He said he worries that if the House doesn’t agree to raise the minimum wage, Wolf will go ahead with his overtime plan.

The future

GOP House leaders’ plans remain unclear.

As he hurried to the chamber floor on a recent session day, GOP Majority Leader Bryan Cutler didn’t want to say much — just that the wage bill “will have to be referred to committee and we’ll treat it like any other issue.”

Cutler and his caucus aren’t the only ones who are skeptical of the Senate’s deal.

Democrats in the House, like Dauphin County Representative Patty Kim, don’t think $9.50 is a high enough wage.

“It felt like a kick in the gut,” Kim said of the moment she realized Wolf had compromised.

Kim has sponsored multiple proposals for a $15 minimum wage. She said that’s still her goal, but added that after reflecting for a while, she has decided to settle for now.
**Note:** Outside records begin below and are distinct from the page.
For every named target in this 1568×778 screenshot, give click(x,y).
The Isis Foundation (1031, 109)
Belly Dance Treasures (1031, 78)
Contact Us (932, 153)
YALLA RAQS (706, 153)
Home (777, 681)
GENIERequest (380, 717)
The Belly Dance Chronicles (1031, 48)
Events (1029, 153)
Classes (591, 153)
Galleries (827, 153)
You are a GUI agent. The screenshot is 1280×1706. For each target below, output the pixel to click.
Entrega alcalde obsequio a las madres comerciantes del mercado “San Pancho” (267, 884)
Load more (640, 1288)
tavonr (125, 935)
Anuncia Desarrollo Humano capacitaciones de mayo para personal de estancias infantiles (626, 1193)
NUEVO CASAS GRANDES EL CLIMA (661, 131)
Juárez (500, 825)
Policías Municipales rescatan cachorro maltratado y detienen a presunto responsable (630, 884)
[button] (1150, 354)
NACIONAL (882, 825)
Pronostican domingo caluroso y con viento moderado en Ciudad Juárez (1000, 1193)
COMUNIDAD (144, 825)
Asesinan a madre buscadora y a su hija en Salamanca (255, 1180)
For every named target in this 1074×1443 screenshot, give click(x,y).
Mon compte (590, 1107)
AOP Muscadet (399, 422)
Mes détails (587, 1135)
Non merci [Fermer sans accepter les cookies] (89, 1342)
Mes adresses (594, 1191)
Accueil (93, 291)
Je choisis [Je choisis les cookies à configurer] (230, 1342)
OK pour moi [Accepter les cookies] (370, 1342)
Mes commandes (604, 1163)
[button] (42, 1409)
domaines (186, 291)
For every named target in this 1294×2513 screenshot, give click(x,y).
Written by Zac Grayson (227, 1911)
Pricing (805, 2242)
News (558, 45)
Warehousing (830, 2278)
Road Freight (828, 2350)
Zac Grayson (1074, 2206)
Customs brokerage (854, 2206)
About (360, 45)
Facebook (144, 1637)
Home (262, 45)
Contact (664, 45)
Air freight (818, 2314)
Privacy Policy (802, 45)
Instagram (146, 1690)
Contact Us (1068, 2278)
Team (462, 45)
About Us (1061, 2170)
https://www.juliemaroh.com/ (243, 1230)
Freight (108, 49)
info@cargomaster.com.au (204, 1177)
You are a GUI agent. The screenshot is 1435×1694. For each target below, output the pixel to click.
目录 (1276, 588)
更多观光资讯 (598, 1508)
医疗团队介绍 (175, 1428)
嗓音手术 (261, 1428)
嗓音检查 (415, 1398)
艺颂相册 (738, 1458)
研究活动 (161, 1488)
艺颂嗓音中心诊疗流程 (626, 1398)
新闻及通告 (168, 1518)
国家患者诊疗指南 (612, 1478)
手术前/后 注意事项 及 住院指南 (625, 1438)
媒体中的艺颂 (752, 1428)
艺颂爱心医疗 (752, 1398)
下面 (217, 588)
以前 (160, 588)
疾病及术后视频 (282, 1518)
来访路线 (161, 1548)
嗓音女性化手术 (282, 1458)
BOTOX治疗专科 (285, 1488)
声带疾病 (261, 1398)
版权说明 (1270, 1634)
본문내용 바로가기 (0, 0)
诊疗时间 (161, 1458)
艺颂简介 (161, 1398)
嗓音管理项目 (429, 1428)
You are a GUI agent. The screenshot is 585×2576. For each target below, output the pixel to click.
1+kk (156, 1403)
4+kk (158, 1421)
“I’m still hopeful,” she said. “And if it’s $9.50, I think the glass is half full, and that this is kind of halftime in our fight.”

If passed, the $9.50 minimum will ramp up gradually over four years, moving first to $8 in July 2020.

Jim Cox, the Berks County Republican who runs the House Labor and Industry Committee, where the bill will be considered next, hasn’t commented on when — or if — he plans to bring it up for a vote.